METABOLITE PROFILING STUDIES
Purpose
Regulatory authorities have provided some of the substantive reasons underlying the conduct of metabolite profiling studies. The FDA guidance for “Safety Testing of Drug Metabolites” provides recommendations to industry on when and how to identify and characterize drug metabolites whose nonclinical toxicity needs to be evaluated. The safety of drug metabolites may need to be determined in nonclinical studies because these metabolites are either identified only in humans or are present at disproportionately higher levels in humans than in any of the animal species used during standard nonclinical toxicology testing. One of the best ways to determine the presence and proportion of unique human metabolites is through the conduct of an AMS-based metabolite profiling study. These studies permit the quantitation of a 14C-labeled drug product and its 14C-metabolites in plasma, urine and feces. Structural confirmation is performed by comparing the chromatographic retention time of the 14C fraction with that of a known unlabeled reference standard spiked into the same sample. Structure identification of unknown metabolites requires additional, and sometimes elaborate, procedures beyond pure AMS measurement. This AMS-based approach provides a solid approach that addresses guidelines described by regulatory authorities.

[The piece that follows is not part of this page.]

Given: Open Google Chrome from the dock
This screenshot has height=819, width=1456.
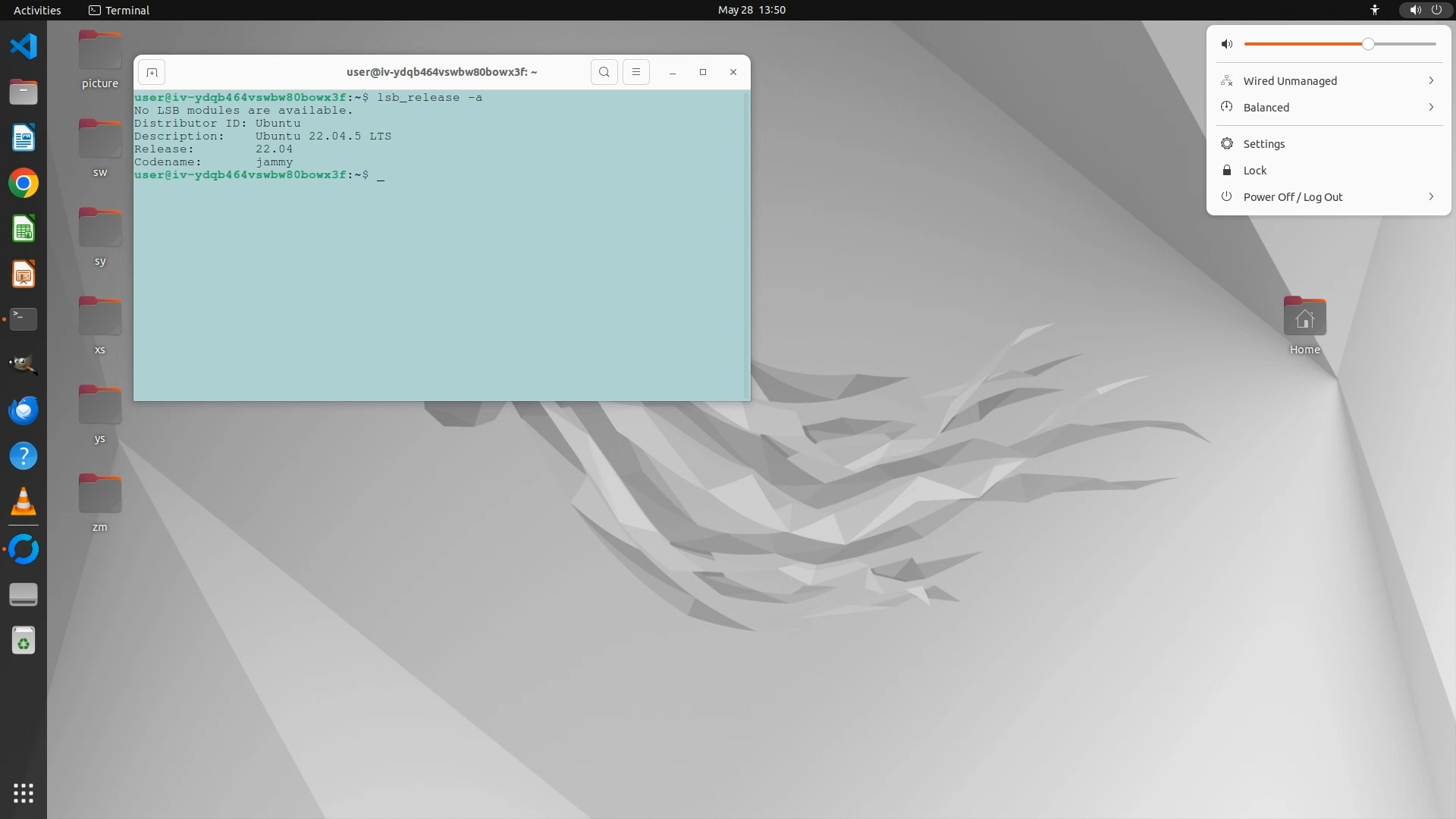Looking at the screenshot, I should coord(24,184).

Accium has successfully delivered on a wide range of AMS-based metabolite profiling studies. Each study was customized to address particular challenges that were specific to each program. An outline of the various approaches we have employed in the design and conduct of these studies is shown below:
Clinical Design
- Single dose at, or near, the pharmacologic dose.
- Radiolabel dose is around 100 nCi if agent is well absorbed and a limited number of metabolites are expected.
- Radiolabel dose is around 1 uCi if agent is well absorbed and a large number of metabolites are expected.
- Radiolabel dose may increase up to 100 uCi if agent is poorly absorbed and a large number of metabolites are expected.
- Collect 1-2 mL plasma for AMS pharmacokinetics and metabolite profiling.
- May need to collect 2-4 mL plasma at the later time points for metabolite profiling.
- Collect urine and feces if profiling those matrices.
Bioanalytical Design
Pre-study Phase
- Transfer extraction and HPLC procedures to Accium.
- Transfer unlabeled parent drug and any metabolites, if available, as reference standards.
- Demonstrate acceptable chromatography conditions by UV-HPLC (using spiked references).
Study Phase
- Prepare and analyze all plasma samples by AMS to obtain total 14C/mL plasma.
- Report ng-eq/mL plasma concentrations to Sponsor to aid in the selection of time points for metabolite profiling.
- Prepare plasma pools across subjects at Sponsor-selected time points (typically four to six time points, may include predose).
- Extract pooled plasma, spike unlabeled drug reference(s), HPLC and collect all fractions across the chromatogram.
- Prepare and analyze an aliquot of each HPLC fraction by AMS.
- Report UV chromatogram along with DPM/mL in each HPLC fraction.
Advantages
- Radiolabeling permits tracing of all known and unknown 14C-metabolites.
- Reduction of isotope to nCi range eliminates dosimetry requirements.
- ltrasensitive AMS analysis can definitively quantify the appearance of rare metabolites.
Disadvantages
- Requires14C-labeled drug product.
- Ideally, requires unlabeled reference standard for each known metabolite.
- AMS analysis of large number of fractions can be costly, hence the plasma pooling strategies.